Gastrotheca chrysosticta
- Conservation status: Endangered (IUCN 3.1)

Scientific classification
- Kingdom: Animalia
- Phylum: Chordata
- Class: Amphibia
- Order: Anura
- Family: Hemiphractidae
- Genus: Gastrotheca
- Species: G. chrysosticta
- Binomial name: Gastrotheca chrysosticta Laurent, 1976

= Gastrotheca chrysosticta =

- Authority: Laurent, 1976
- Conservation status: EN

Species of frog

Gastrotheca chrysosticta is a species of frog in the family Hemiphractidae.
It is found in Argentina and Bolivia.

==Home==
This arboreal frog lives in trees crowns, holes in trees, and bromeliad plants on said trees in Yungas forests in the Andes. Scientists have seen the frog between 600 and 2500 m above sea level.

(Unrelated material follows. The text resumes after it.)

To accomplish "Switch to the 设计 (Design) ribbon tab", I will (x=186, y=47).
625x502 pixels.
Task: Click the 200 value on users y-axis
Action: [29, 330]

Scientists have seen this frog a protected place: Baritú National Park.

==Reproduction==
The female frog carries her eggs in a pouch on her back. The male moves the eggs to the pouch during amplexus. The female brings the tadpoles to pools of water on the forest floor, where the tadpoles develop further.

==Threats==
The IUCN classifies this species as endangered. There is some encroachment of cattle into Baritú National Park. Outside the park, the principal threat is habitat loss associated with selective logging of valuable wood, cattle cultivation, and transportation projects.